LEGO Certified Professional Sean Kenney takes a walk on the wild side

The Philadelphia Zoo unveiled, "Creatures of Habitat: A Gazillion-Piece Animal Adventure," a few weeks back, causing a minor Internet sensation over the LEGO-ized versions of endangered animals designed by LEGO Certified Professional Sean Kenney. The exhibit will run from April 10 to October 31 of this year and I caught up with Kenney -- author of Cool Cars and Trucks -- via e-mail to talk about how he tackled the project that required 259,450 LEGO bricks and 121 pots of coffee to build [Part one runs today, Part two is tomorrow -- yup, it's a cliffhanger.]

For a project of this size, where do you even start?

This project was a very large undertaking, over five times more involved than anything else I'd ever done. About a year ago, The Philadelphia Zoo contacted me about putting together an exhibit. They wanted to tell children about animals that are losing their habitats in a way that might grab their attention and hopefully make it memorable. And more importantly, show kids how they can even do something to help.

We looked at a lot of different animals --- all of which were important to the zoo's conservation efforts in one way or another --- and narrowed down the list based on importance and logistical model-building feasibility. We also had to think about where in the zoo these sculptures would be installed, and where visitors would be able to see them. And zoos aren't set up the same way that LEGO displays would be set up. After all, for a LEGO model, "don't get too close" means three feet... to a zoo, "don't get too close" means 300 feet.

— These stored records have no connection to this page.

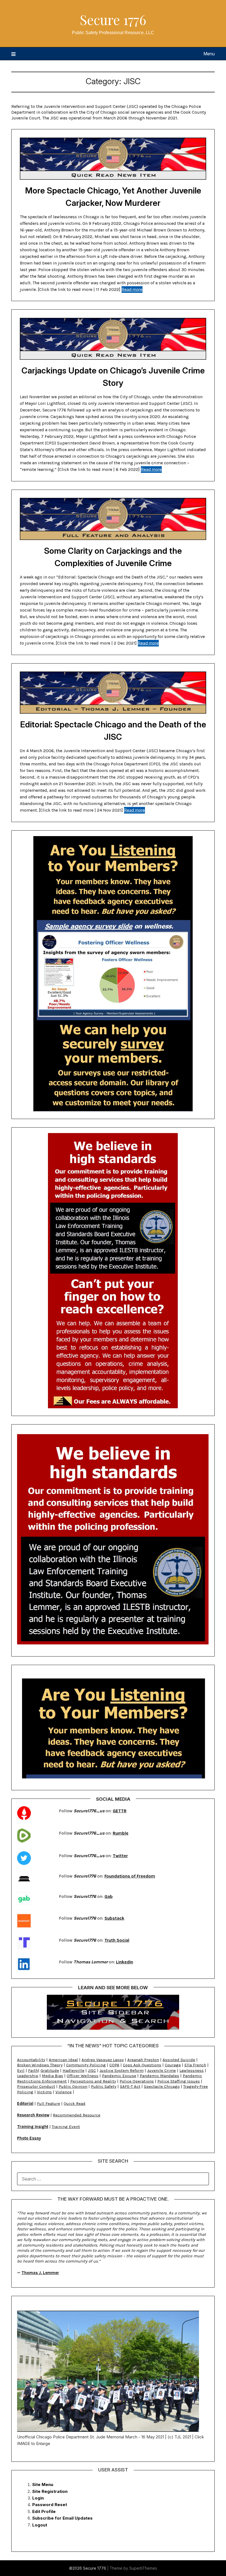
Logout (39, 2525)
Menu (209, 53)
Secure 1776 (113, 19)
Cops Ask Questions (142, 2064)
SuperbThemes (143, 2568)
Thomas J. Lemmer (40, 2272)
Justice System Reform (121, 2070)
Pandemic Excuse (119, 2075)
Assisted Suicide (179, 2059)
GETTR (120, 1810)
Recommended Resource (76, 2115)
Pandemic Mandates (159, 2075)
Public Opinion (73, 2086)
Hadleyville (73, 2070)
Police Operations (137, 2081)
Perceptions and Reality (93, 2081)
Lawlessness (191, 2070)
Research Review (33, 2115)
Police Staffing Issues (178, 2081)
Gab (108, 1896)
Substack (114, 1918)
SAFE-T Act (130, 2086)
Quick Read (74, 2103)
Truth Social (116, 1940)
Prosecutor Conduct (36, 2086)
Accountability (31, 2059)
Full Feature (48, 2103)
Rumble (120, 1833)
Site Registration (50, 2491)
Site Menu (42, 2484)
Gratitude (50, 2070)
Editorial (25, 2103)
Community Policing (86, 2064)
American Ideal (63, 2059)
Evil (21, 2070)
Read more (132, 289)
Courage (173, 2064)
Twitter (120, 1855)
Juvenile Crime (161, 2070)
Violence (63, 2091)
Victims (44, 2091)
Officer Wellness (82, 2075)
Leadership (27, 2075)
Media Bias (52, 2075)
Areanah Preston (143, 2059)
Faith (33, 2070)
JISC (92, 2070)
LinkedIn (124, 1961)
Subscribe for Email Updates (62, 2518)
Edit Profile (44, 2511)
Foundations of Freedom (129, 1876)
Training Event (66, 2126)
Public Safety (103, 2086)
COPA (114, 2064)
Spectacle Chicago (162, 2086)
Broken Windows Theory (40, 2064)
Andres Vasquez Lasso (103, 2059)
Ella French (195, 2064)
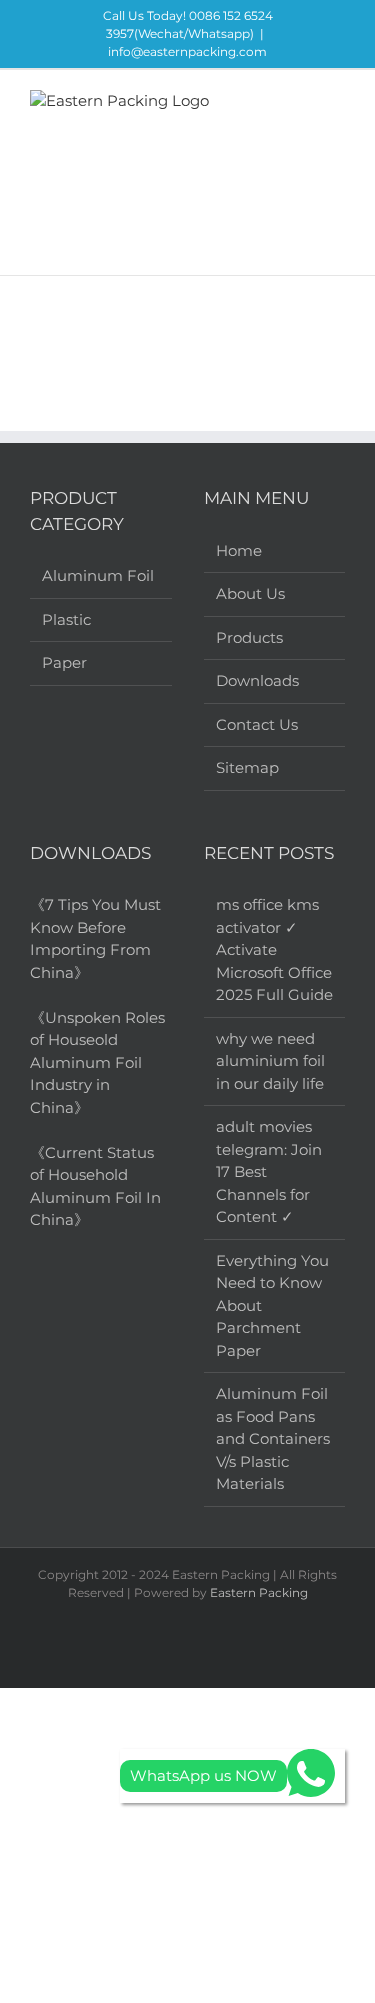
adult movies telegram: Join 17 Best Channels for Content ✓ (269, 1171)
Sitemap (247, 767)
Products (249, 637)
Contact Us (257, 724)
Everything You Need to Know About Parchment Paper (272, 1305)
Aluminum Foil (98, 575)
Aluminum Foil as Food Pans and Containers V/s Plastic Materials (273, 1438)
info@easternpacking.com (187, 51)
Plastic (66, 619)
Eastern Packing (259, 1592)
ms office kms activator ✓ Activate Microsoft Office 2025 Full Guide (274, 949)
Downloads (257, 680)
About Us (250, 593)
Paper (64, 662)
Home (239, 550)
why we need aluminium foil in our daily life (270, 1061)
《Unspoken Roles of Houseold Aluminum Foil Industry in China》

Once we narrowed down exactly what we'd build, I started doing a lot of drawings. Creating animals is different than cars or logos... the pose, expression, emotion, and demeanor of the animal all help tell a story or paint a picture of what's going on. Should the polar bear be sitting down, bewildered? Lying with his head down on folded paws, dejected? Sniffing around for a way off the ice flow, confused? I did this sort of thing for all the animals, and working with the zoo staff we came up with some final poses by late October.

It was going to take a lot more time than I had, so I hired several assistants to help. They didn't have "LEGO building" backgrounds (other than their childhoods, perhaps) but they all had backgrounds in the visual arts. So I spent a few weeks training them on the basics of how to build good sturdy LEGO sculptures, how to duplicate from a prototype, gluing, and so on, leveraging their experiences in sculpture, drawing, and so on.

In November, I started designing and building the models. We did the polar bear first because it needed to be ready for photography and marketing things that would be prepared prior to the exhibit opening. The first step once the scale and pose were ready was to get an armature made. The bear is built around a steel armature that acts like a skeleton ... it helps prevent the sculpture from breaking or sagging under its own weight if it's bumped around in a truck or jumped on by kids. We all spent a lot of heads-down time just building, building, building... usually about 4 or 5 of us at once for 10 or 12 hours a day. (And weekends.)

The bear was done by the end of December, so after New Years we started work on the other animals. My assistants and I worked on all the different animal sculptures over the coming months .. penguins, monkeys, birds, etc, as well as some mosaics and scale models. Everything was finished right on schedule, amazingly! (Granted we pulled a lot of long days and weekends towards the end! I computed that 121 pots of coffee were consumed over the course of this project. That's about 1 cup of coffee for every 300 bricks) :) So we packed everything, trucked it 100 miles from New York to Philadelphia, and set it up in the zoo in late March.